*DOCUMENT TEXT*.
How frequently should one shampoo?
There is a lot of talk at the moment about not washing your hair. Social media ‘influencers’ have been touting the supposed benefits of not washing your hair. But the science says differently.
Sebum, or what we often think of as oil, is secreted from the sebaceous glands. A sebaceous gland opens into each hair follicle. This sebum is then distributed onto the surface of the skin. Hairs and sebaceous glands are all over the body, with the exception of the palms of the hands, and soles and dorsum of the feet. Converts of the ‘no-shampoo movement’ say that when you shampoo, you strip the hair of its natural oil and then the hair overcompensates. This implies that washing or not washing your hair controls sebum production. This is not the case. Sebum production is a constant. It is predominantly under the control of the sex hormones; androgens, like testosterone, increase oiliness where female hormones decrease oiliness. Not washing your hair isn’t going to slow the production of sebum. The only situation where the lipids coating the hair can be changed by an external influence is if the hair is damaged by chemical treatments, as this can damage the fat layer coating the cuticle of the hair.

*EXTRACTED DATA*.
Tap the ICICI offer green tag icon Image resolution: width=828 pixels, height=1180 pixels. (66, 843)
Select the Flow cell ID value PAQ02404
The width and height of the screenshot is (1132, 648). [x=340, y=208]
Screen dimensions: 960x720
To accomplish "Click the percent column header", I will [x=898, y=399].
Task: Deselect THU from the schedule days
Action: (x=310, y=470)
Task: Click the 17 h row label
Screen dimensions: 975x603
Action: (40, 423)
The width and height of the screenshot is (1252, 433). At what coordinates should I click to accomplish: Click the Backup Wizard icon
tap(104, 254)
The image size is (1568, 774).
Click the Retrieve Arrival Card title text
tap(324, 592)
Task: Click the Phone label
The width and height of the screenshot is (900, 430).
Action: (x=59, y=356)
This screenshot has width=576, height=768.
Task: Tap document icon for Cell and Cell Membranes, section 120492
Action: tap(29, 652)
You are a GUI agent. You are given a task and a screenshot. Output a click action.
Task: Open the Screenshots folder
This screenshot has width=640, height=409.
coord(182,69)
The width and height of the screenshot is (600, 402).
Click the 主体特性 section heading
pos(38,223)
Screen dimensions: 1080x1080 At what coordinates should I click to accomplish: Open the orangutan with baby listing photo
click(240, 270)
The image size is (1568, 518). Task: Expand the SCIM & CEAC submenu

*ASSIGNED TASK 1*. In the text on shampooing, what mainly controls sebum production?
*ASSIGNED TASK 2*. Resume the text on shampooing from its last sentence onward.
The items have nothing to do with this.

*EXERCISE RESPONSE 1*. The sex hormones control it.

*EXERCISE RESPONSE 2*.
The environment on the scalp naturally has microbes. We now refer to it as the scalp microbiome. Just like the gut has bacteria within it, our scalps are hosts to bacteria and fungi too. Overgrowth of certain bacteria and fungi of the scalp (Staphylococcus Epidermidis, Malassezia Globosa, Malassezia Restricta) is correlated to dandruff and scalp disorders. When you don’t wash your hair, disbiosis and overgrowth of these microbes more easily occurs. The Malassezia fungi metabolise triglycerides in sebum, resulting in an unsaturated lipid by-product. The unsaturated lipids irritate the epidermis, resulting in an inflammatory reaction and flaking; dandruff is often the result.
I recommend that my patients aim to wash their hair every day, or at least every second day to prevent the accumulation and breaking down of sebum. I often put it like this; I wash my face and body every day – why would my scalp be any different? It is also important to use shampoos and conditioners that have a similar pH to the skin’s pH – about 5 to 5.5. At this pH, the microorganisms on the skin’s surface are kept in check. Most dirt and sebum are not soluble in water and can’t be removed with water alone. Therefore, a shampoo containing surfactants is needed. Surfactants are compounds that cleanse the hair and scalp by acting as detergents and foaming agents. Using an appropriate shampoo will help to maintain personal hygiene, and reduce scalp inflammation, itching and odour.
It is especially important to wash hair post-exercise. Our scalps naturally sweat, but during exercise, this response is heightened. This creates a warm, humid environment where yeasts can flourish.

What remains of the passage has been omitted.